Keywords: Total Ankle Arthroplasty, Ankle Arthroplasty, Outcomes Measures
Introduction/Purpose: Total ankle arthroplasty (TAA) preserves motion compared to arthrodesis and has been associated with improved patient-reported outcomes. However, postoperative stiffness remains a common complication and is linked to poorer function and satisfaction. Limited adequately powered data exist on patient- or surgery-specific predictors of final ankle motion after TAA. The purpose of this study was to identify risk factors associated with postoperative stiffness following TAA.
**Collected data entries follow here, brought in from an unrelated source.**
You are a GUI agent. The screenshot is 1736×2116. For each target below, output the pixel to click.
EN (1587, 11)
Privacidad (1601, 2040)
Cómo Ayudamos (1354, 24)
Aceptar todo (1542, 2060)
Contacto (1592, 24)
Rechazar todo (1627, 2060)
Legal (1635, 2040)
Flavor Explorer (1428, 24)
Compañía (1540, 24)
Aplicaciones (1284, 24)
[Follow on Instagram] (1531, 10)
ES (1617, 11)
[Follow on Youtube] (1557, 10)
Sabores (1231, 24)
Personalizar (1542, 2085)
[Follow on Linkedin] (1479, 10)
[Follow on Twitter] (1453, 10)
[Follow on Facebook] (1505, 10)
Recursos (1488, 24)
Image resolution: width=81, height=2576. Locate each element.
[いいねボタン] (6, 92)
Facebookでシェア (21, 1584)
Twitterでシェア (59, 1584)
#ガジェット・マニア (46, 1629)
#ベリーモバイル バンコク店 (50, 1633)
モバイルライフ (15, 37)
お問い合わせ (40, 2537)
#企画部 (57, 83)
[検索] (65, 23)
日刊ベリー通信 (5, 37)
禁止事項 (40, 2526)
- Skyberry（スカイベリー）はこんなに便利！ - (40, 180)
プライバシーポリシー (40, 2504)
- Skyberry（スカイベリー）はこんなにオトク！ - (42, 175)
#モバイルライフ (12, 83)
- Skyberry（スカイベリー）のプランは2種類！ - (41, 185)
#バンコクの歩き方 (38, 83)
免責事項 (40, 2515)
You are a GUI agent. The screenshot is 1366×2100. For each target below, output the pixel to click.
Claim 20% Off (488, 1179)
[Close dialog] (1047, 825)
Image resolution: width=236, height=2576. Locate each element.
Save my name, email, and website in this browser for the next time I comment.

Methods: We retrospectively reviewed 379 consecutive primary TAAs performed by a single surgeon between 2010 and 2023 with minimum 2-year follow-up. Patients were identified through CPT code search, and 165 met inclusion criteria of ≥1-year postoperative follow-up radiographs and documented preoperative ROM. Data collected included demographics (age, sex, BMI), comorbidities (diabetes, smoking, alcohol use, Charlson comorbidity index), surgical history, and adjuvant procedures such as gastrocnemius recession (GR) or tendo Achilles lengthening (TAL). Weight-bearing lateral radiographs in maximal dorsiflexion and plantarflexion were used to calculate total ROM. Preoperative ROM was classified as full (≥20° dorsiflexion) or limited. Comparisons were made between pre-op full vs. limited ROM groups and final follow-up full vs. limited ROM groups. T-tests or Mann-Whitney U tests were used for continuous variables and chi-square or Fisher’s exact tests for categorical data. Multivariable logistic regression was performed to identify independent predictors of final stiffness.
Results: The cohort included 168 patients with a mean age of 64 and BMI 30.7. Preoperatively, 64 patients (38.8%) demonstrated full ROM, and 101 (61.2%) had limited ROM. Patients with prior ankle surgery were more likely to have limited pre-op ROM (57% vs. 34.4%, p=0.009). At final follow-up of a mean 3 years (range 365-3410 days), 63 patients (38.2%) achieved full ROM, while 102 (61.8%) were limited. Patients with full preop ROM were more likely to achieve greater dorsiflexion (19.5 vs 16.5, p = 0.001) and full ROM at final follow up (52.4% vs. 30.4%, p=0.008). Adjuvant procedures were less common in patients who achieved full ROM (24.5% vs. 9.5%, p=0.029). In the regression model, preoperative ROM was the only significant predictor of achieving full final ROM.
Conclusion: Preoperative ROM was the strongest predictor of final postoperative stiffness following TAA. Patients with limited pre-op motion were significantly less likely to regain full ROM, while traditional comorbidities such as diabetes, BMI, and smoking were not associated with stiffness. These findings emphasize the importance of preoperative motion assessment and patient counseling. Future work should evaluate targeted surgical and rehabilitation strategies to improve motion recovery in high-risk patients.